Et peu à peu, je deviens une habituée de certaines artères. Peu à peu, j’apprends à connaître la vendeuse de bananes, la vendeuse de cacahuètes, l’épicier ou le photographe. Peu à peu, les occasions de saluer l’un ou l’autre en revenant du travail augmentent. Et au Mali, les gens semblent prendre plaisir à fraterniser. Il est d’ailleurs normal, ici, de prendre plusieurs minutes, chaque matin en arrivant au travail, pour saluer chacun et chacune : “Bonjour, ça va ?
-Ça va, et toi, ça va ?
-Ça va…
-Ah bon… Alors ça va ?
-Ça va… Et la soirée, c’était comment ?
-Ah, ça va, ça va… Et la santé ?
-Ça va… Et la famille ?
-Ça va, ça va… Et les enfants ?
-Ça va…”
Et je ne caricature pas ! Il est très fréquent que, dans une même conversation, on me demande au moins 3 fois comment je vais ! Il m’arrive parfois d’être un peu pressée de me mettre au travail le matin. Mais de façon générale, j’apprécie que les gens de mon entourage s’intéressent à moi et prennent le temps de me saluer.

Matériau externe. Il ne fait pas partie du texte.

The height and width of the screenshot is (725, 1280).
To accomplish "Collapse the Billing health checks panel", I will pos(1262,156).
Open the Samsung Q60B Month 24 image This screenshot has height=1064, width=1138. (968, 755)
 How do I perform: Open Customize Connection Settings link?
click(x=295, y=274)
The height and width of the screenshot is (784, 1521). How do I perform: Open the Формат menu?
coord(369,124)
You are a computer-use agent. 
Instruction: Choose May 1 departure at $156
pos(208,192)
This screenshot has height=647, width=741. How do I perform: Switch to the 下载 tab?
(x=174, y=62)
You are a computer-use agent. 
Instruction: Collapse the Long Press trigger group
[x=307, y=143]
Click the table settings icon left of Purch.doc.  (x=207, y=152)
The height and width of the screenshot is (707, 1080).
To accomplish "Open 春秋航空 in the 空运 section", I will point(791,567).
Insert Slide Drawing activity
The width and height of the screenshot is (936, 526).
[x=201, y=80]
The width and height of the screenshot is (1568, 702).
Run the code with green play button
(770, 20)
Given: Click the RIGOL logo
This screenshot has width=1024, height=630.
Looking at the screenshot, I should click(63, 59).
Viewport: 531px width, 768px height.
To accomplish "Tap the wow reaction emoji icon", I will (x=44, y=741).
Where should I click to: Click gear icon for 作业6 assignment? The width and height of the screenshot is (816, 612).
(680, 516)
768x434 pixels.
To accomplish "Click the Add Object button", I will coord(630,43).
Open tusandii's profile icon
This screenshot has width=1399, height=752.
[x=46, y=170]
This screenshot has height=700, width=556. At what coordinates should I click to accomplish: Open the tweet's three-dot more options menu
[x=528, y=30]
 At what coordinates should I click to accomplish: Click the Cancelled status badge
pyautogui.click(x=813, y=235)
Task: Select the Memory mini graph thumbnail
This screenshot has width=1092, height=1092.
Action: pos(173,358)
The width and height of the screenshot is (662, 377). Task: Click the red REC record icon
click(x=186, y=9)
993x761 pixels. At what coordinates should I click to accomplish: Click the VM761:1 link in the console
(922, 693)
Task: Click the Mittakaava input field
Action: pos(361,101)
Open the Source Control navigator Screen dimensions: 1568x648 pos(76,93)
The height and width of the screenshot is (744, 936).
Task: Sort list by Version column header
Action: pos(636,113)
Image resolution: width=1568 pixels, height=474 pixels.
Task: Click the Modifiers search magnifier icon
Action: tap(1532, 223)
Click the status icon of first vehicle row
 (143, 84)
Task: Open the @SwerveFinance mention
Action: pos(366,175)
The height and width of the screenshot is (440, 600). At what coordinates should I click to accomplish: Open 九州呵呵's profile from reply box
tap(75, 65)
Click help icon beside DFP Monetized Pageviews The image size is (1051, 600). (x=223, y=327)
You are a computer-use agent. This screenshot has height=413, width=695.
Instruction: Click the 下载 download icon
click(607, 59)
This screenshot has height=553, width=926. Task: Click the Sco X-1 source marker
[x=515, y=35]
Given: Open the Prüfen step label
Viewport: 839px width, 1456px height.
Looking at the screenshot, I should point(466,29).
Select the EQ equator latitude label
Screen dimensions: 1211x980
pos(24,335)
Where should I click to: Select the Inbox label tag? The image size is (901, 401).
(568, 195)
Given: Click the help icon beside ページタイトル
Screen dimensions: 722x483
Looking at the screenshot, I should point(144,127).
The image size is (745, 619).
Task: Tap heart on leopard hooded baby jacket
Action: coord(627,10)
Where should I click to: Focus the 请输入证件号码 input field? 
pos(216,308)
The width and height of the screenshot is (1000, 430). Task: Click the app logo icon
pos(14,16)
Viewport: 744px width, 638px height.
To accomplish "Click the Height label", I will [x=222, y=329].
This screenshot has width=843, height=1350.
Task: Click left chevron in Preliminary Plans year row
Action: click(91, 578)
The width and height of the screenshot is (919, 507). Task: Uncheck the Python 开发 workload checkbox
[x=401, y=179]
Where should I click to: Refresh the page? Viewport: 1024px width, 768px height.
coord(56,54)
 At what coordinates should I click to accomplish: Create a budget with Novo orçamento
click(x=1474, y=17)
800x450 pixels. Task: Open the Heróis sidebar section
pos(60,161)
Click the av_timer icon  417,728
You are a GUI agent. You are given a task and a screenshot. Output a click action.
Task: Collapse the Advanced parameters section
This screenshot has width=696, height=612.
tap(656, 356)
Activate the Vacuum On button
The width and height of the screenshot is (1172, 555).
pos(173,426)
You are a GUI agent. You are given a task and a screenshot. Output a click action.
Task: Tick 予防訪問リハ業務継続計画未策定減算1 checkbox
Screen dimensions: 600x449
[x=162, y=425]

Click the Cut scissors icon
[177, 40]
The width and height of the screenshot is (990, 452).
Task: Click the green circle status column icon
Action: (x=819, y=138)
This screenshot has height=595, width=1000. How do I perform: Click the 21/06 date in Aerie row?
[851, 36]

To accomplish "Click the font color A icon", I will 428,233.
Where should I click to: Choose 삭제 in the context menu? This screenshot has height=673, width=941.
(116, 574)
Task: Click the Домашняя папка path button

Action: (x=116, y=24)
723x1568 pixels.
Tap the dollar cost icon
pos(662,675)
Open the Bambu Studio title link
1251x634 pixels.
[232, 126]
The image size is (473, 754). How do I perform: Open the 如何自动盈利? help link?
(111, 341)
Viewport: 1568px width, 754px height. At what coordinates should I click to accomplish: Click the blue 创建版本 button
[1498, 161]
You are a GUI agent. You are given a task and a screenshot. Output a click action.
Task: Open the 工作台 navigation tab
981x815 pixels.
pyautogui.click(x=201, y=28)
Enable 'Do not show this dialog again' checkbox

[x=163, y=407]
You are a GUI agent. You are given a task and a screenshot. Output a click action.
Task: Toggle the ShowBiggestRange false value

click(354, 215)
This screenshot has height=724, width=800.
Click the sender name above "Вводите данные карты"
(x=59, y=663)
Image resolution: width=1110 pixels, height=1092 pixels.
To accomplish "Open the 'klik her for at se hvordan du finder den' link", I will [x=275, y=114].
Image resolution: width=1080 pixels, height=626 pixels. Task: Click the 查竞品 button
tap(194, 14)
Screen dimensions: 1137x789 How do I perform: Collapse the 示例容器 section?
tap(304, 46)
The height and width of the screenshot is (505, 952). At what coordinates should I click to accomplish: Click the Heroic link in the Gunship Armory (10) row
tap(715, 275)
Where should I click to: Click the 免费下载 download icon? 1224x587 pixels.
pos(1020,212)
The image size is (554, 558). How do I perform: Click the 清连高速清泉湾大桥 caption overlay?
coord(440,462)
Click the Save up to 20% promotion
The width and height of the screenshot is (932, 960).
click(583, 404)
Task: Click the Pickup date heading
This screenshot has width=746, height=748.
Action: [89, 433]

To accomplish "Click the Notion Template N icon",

Ainsi, dans un pays comme le Mali, et c’était vrai également quand j’étais au Burkina, on se sent presque jamais seul. Quand, le soir, je me retrouve à la maison, je n’ai qu’à sortir ma chaise dehors, près de la rue, pour que des enfants des environs ou des voisins viennent s’asseoir et discuter un peu avec moi. Et contrairement à ce que chante Lynda Lemay dans sa chanson “Maudite visite!”, la visite, ici, n’est pas un fardeau. Comme les gens ont l’habitude de travailler à l’extérieur, la présence d’un visiteur ne les empêche pas de vacquer à leur occupation et de travailler. Il suffit d’offrir un peu d’eau à boire, et tout le monde sera content, sans rien demander de plus. Quand j’ai quitté le Burkina, c’est d’ailleurs l’omniprésence des gens partout autour de moi qui m’a le plus manqué. Et je sais déjà que c’est ce qui me manquera le plus du Mali…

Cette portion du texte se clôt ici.